Un post scomparso qualche ora dopo ma con un riferimento chiaro, seppur senza citazione diretta, all’ospitata di Giorgia Meloni, la cui intervista è stata trasmessa proprio sabato 8 maggio. Per la prima volta la leader di Fratelli d’Italia ha presenziato nel salotto di Silvia Toffanin, complice il lancio del suo libro, per un’intervista intima dedicata alla sua vita privata. Riferimenti, dicevamo, diventati più chiari con i successivi repost della modella (anche al suo manager Piero Piazzi che tira in ballo la parlamentare) proprio contro la presenza di Giorgia Meloni e la mancata messa in onda dell’intervista realizzata da Leandra Medeiros Cerezo, suo vero nome, figlia del calciatore brasiliano Toninho Cerezo, nota in Italia anche grazie alla partecipazione allo show tv Ballando con le stelle.
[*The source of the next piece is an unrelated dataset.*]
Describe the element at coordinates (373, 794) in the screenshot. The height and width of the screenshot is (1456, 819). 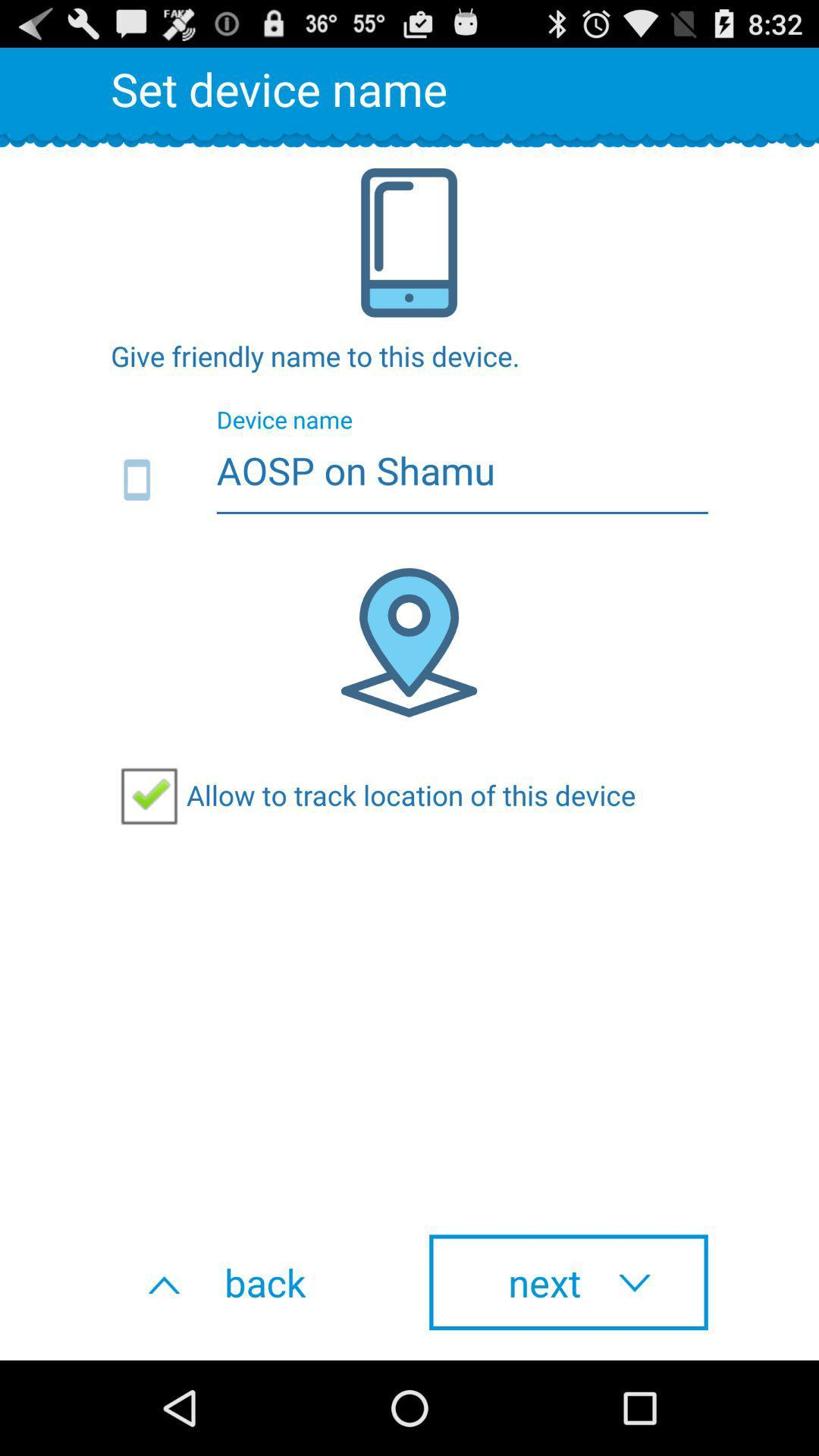
I see `allow to track item` at that location.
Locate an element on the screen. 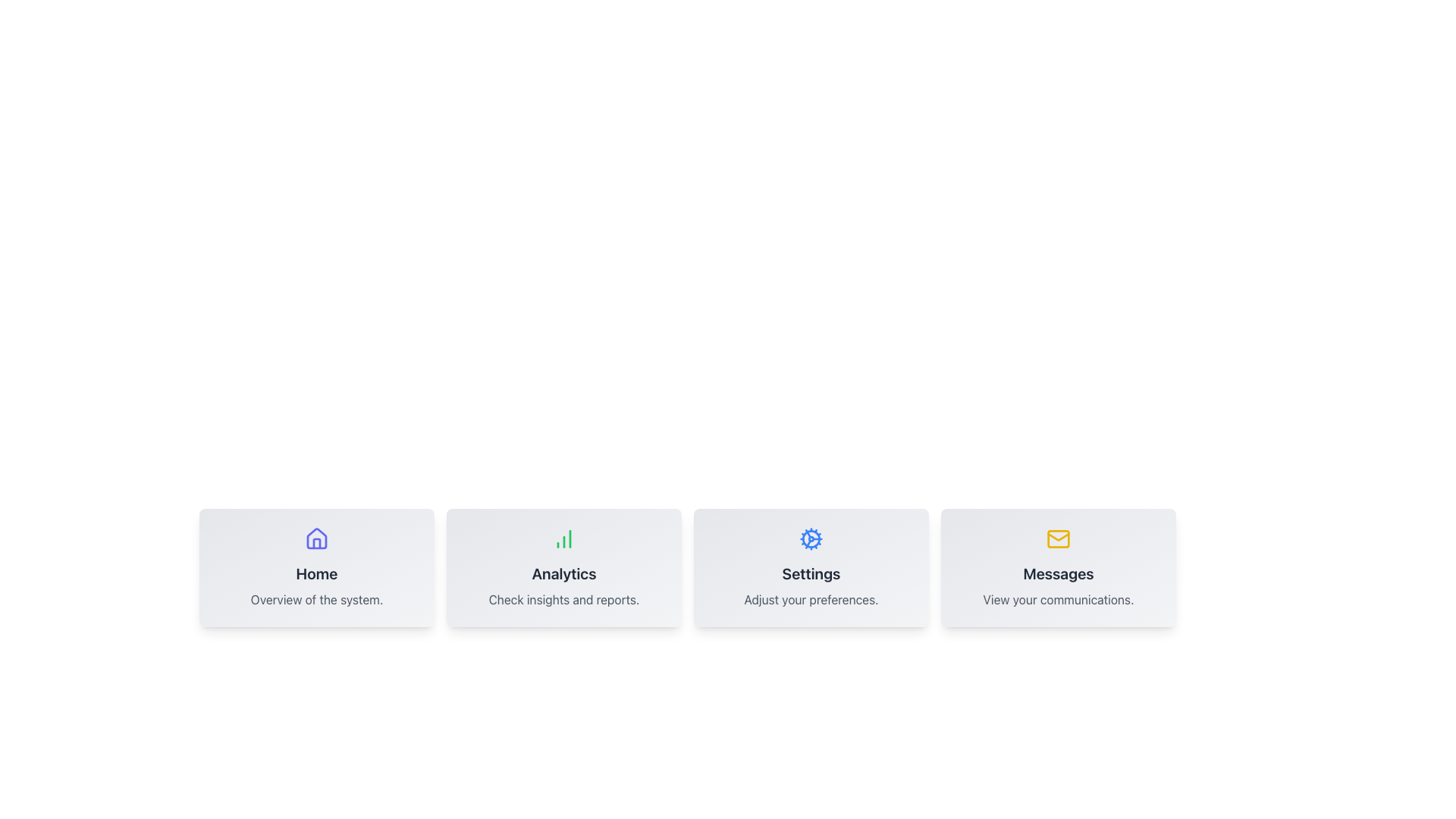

Un post che ha fatto fare un salto dalla sedia al gruppo di lavoro della trasmissione che da tempo si distingue per stile e diversità di contenuti. Nel salotto della Toffanin, per dirla in breve, sono passati tutti, ognuno con una storia differente. Ma cosa è successo allora tra Verissimo e Lea T? Fonti da Cologno Monzese hanno spiegato a FqMagazine che per esigenze organizzative e artistiche, ai tempi del Covid, sono state registrate in anticipo alcune interviste. Tra queste anche quella a Lea T, realizzata a metà febbraio, che avrebbe dovuto andare proprio in onda sabato scorso. Per una questione di incastri tecnici e tempi televisivi si è scelto di non sacrificarla e di farla slittare di una settimana.

Nessuna censura, nessuna cancellazione. Soprattutto nessuna linea politica a favore o contro qualcuno. L’ospitata di Giorgia Meloni è arrivata infatti dopo l’apertura al mondo politico, non a caso in questa stagione erano già stati a Verissimo anche il pentastellato Rocco Casalino e la renziana Maria Elena Boschi. “Verissimo può ospitare Lea T come Giorgia Meloni”, questo il ragionamento dalle parti di Cologno Monzese. Il durissimo attacco della nei confronti della trasmissione sembra stridere con la storia di Verissimo dove Michele Bravi ha raccontato il suo amore per un ragazzo, dove c’è stato spazio per il coming out di Gabriel Garko, per il racconto di Tiziano Ferro, Rupert Everett, Fabio Canino e molti altri. La richiesta di Lea T di non trasmettere l’intervista già registrata, stando alle nostre fonti, non avrà esito positivo. Verissimo manderà in onda la chiacchierata tra la modella e la padrona di casa proprio sabato 15 maggio.